*** Opening Data for processing ***

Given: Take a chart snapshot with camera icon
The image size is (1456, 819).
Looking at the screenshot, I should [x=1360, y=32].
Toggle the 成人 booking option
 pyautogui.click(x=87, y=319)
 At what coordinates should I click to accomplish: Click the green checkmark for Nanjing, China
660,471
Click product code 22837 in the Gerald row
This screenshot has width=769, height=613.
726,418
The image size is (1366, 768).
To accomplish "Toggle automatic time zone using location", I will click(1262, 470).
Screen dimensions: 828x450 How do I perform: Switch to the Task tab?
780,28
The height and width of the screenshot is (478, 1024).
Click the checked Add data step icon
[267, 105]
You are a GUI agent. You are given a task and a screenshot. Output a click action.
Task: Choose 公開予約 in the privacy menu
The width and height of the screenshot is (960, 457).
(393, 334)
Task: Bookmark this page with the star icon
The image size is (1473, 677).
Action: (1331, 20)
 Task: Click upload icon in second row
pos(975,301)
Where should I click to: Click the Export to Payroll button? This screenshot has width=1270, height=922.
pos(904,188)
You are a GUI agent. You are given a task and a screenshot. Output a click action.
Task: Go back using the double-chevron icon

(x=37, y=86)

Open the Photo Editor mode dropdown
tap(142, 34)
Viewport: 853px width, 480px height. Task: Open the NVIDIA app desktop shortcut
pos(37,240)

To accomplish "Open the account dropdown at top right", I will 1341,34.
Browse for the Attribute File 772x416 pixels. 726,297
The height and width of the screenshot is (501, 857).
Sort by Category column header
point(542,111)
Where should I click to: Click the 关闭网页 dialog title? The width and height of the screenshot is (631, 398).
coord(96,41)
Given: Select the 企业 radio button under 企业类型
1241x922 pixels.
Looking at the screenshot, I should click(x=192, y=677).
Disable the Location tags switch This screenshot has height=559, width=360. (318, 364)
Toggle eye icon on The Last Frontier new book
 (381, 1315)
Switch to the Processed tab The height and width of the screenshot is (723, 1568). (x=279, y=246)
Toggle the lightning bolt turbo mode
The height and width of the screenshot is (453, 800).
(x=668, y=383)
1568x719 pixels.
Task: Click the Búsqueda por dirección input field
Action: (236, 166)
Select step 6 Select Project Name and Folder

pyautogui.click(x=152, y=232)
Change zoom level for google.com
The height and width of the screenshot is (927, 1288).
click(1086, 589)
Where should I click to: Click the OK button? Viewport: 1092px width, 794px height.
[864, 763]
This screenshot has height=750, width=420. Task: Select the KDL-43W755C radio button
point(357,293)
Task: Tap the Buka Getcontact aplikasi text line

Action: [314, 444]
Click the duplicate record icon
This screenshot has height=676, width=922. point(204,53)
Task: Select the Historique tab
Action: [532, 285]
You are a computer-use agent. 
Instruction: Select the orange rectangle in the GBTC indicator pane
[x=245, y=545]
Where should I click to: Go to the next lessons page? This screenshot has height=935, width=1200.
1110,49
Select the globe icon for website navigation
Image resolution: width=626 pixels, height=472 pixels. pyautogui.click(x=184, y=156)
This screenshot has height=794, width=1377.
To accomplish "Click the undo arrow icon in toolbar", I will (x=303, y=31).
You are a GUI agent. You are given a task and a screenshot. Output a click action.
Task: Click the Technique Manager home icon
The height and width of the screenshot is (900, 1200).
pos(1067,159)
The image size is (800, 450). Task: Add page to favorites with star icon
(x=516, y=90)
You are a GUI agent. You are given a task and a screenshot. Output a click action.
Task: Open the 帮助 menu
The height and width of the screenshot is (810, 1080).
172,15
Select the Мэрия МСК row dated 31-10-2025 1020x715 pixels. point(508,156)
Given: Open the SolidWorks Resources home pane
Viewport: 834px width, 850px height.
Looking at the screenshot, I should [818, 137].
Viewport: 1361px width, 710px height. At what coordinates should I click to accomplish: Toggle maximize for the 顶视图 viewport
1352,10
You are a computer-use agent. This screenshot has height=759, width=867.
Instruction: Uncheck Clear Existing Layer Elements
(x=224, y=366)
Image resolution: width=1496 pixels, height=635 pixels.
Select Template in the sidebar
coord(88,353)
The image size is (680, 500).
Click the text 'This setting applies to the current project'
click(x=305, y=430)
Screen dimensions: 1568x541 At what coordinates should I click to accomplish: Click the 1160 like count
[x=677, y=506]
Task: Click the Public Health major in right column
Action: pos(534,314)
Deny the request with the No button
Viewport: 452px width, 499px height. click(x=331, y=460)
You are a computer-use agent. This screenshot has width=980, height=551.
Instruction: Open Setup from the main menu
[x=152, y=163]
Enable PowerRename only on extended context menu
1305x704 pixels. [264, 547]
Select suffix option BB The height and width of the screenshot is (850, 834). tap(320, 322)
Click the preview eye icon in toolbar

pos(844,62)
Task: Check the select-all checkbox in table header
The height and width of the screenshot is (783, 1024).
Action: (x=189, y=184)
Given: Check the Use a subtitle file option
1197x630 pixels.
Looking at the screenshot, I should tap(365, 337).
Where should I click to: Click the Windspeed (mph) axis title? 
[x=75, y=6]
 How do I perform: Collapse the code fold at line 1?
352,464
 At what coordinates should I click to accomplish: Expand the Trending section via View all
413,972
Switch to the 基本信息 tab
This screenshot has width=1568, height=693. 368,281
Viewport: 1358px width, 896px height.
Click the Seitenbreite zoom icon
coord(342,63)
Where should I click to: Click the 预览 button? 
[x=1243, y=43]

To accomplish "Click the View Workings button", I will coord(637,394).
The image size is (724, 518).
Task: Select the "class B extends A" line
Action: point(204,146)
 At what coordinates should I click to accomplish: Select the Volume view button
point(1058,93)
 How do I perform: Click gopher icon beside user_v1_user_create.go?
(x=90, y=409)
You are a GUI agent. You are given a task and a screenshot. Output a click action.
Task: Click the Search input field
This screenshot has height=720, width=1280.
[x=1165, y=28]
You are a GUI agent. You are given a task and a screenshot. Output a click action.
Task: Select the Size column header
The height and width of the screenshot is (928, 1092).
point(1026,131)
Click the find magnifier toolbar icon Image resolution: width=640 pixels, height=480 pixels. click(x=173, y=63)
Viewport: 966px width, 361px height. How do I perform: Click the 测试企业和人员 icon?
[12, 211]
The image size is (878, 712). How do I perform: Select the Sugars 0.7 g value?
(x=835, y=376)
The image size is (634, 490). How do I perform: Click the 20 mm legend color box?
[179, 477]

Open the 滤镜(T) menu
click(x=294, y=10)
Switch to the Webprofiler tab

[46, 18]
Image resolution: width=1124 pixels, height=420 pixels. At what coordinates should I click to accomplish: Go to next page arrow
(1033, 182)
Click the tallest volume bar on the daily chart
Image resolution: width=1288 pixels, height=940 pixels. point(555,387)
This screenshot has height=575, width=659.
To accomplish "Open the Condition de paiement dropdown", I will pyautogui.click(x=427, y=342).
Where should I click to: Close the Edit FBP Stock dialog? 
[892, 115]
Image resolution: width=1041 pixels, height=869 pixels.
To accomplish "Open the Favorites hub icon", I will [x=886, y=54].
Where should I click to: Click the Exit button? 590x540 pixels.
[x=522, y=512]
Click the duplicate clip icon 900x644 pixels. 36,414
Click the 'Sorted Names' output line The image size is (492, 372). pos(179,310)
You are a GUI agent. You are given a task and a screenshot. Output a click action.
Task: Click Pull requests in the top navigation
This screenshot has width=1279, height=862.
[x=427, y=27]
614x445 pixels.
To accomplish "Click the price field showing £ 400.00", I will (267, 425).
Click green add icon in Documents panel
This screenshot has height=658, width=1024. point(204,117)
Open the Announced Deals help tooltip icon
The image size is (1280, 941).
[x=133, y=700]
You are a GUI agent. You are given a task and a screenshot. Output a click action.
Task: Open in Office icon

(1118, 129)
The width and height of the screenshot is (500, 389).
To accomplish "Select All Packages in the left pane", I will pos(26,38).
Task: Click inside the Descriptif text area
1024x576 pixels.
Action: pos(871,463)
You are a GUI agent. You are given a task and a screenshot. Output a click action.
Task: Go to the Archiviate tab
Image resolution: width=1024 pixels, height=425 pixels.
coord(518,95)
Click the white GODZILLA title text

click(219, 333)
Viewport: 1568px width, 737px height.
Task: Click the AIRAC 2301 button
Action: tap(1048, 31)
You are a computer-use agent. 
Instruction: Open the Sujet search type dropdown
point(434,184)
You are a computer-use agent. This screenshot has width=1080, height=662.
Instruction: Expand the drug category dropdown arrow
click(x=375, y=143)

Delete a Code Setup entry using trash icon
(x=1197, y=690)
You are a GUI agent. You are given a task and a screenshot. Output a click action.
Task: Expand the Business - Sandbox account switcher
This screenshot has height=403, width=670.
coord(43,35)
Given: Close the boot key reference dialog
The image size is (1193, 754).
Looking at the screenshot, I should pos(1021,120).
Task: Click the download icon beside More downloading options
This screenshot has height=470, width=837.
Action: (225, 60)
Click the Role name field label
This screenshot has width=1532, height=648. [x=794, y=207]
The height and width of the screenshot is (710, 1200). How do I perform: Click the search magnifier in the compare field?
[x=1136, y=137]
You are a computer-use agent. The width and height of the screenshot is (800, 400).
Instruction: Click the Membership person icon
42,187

*** Closing Data for processing ***

▶ Work required
Each line of the data that contains "computer" belongs in the answer.

▶ Answer
You are a computer-use agent. 
You are a computer-use agent. This screenshot has height=759, width=867.
You are a computer-use agent. This screenshot has width=980, height=551.
You are a computer-use agent. 
You are a computer-use agent. This screenshot has width=1080, height=662.
You are a computer-use agent. The width and height of the screenshot is (800, 400).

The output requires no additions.